Experiment with neurosymbolic reasoning: LLM as a parser plus a symbolic reasoner for images: 2026

Allikas: Lambda

The task here is to build a prototype neurosymbolic pipeline for either (a) finding an image based on the criteria given in natural language or (b) verifying whether a given image corresponds to a criteria given in natural language.

A real large hypothetical system could use the symbolic query converted to a database query for quickly finding images from a very large collection, like google photos does.

The pipeline

The way you should do this is to build a following pipeline:

(a) Use an LLM to take English or Estonian as input and build a query in logic, which a solver can later use.

(b) Create an input problem/task file by concatenating

    • Logical description of objects/relations on one image or several images: the stuff you built in the second lab.
    • Any rules for operating/generalizing upon such description: again the stuff you built in the second lab.
    • The logic-form question built by the LLM.

(c) Actually run a solver/prover and give expected answers like "Found image 2" / "True" / "Unknown".

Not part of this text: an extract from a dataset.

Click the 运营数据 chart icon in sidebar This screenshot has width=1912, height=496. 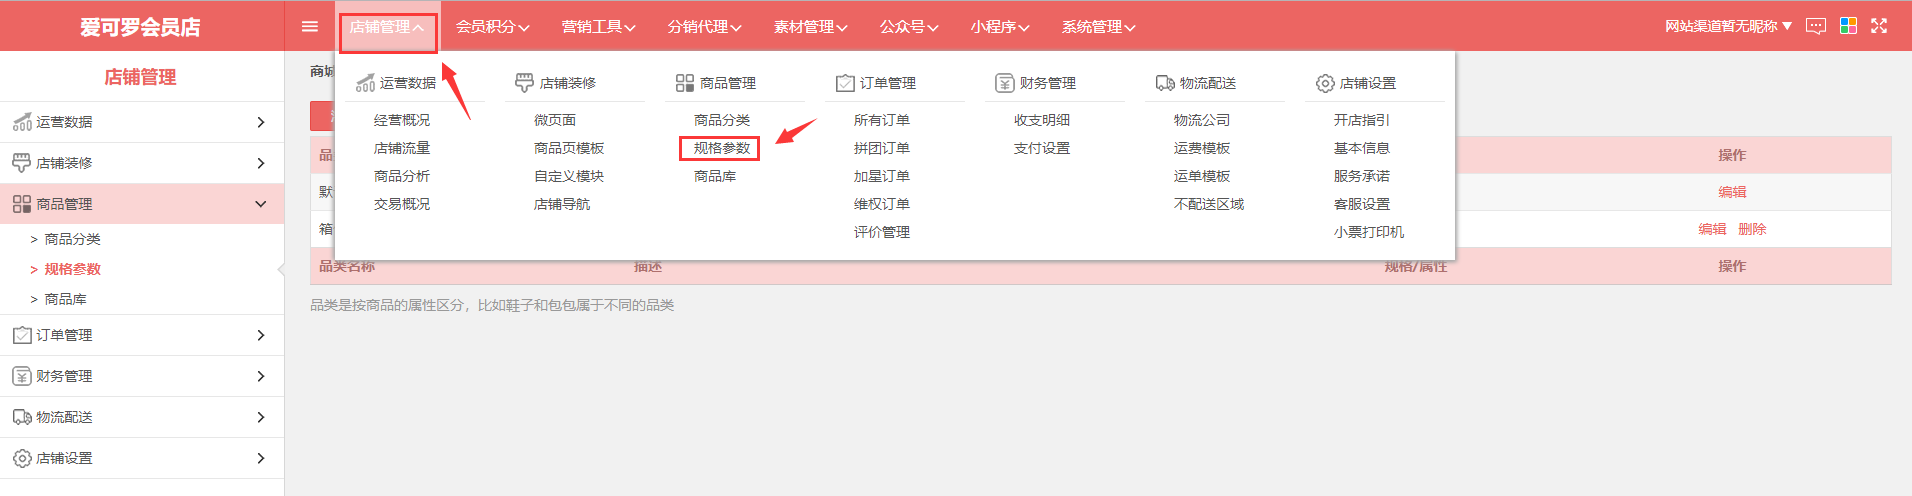pyautogui.click(x=22, y=122)
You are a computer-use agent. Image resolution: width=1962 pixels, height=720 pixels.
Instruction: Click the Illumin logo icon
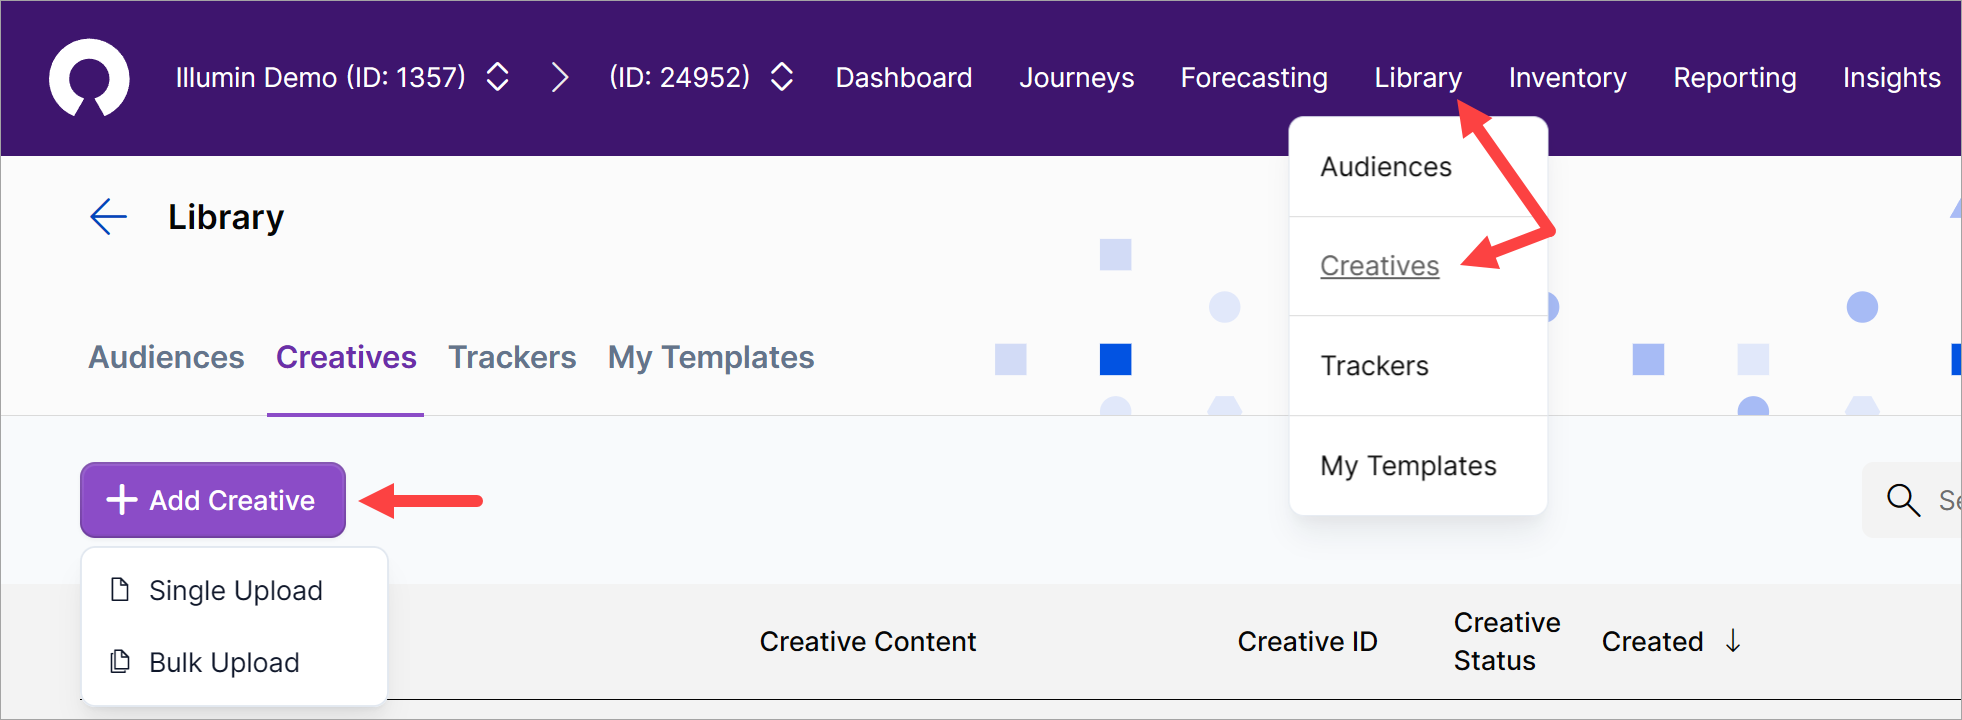point(89,78)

NB! It is extremely hard to get such a pipeline to run with a high quality. Your task is to build a simple prototype which works for a few rather simple cases. If you cannot really get the pipeline to work, you can also just do part (a) and then put the pipeline together as a manual process, ie compose the full problem/task file by hand and then give it to https://logictools.org. This will be graded lower than real automatic pipeline, but is still acceptable. It is also a good idea to code the stuff together with the help of LLM: this is not penalized, but rather recommended. You need to understand the code, though.

How is the lab graded

  • Being able to find an image is graded higher than only verifying whether one single image corresponds to a query.
  • Building an actual automated pipeline is graded higher than doing most of the parts manually.
  • A higher range of complex examples/queries/rules is graded higher than a simplistic input.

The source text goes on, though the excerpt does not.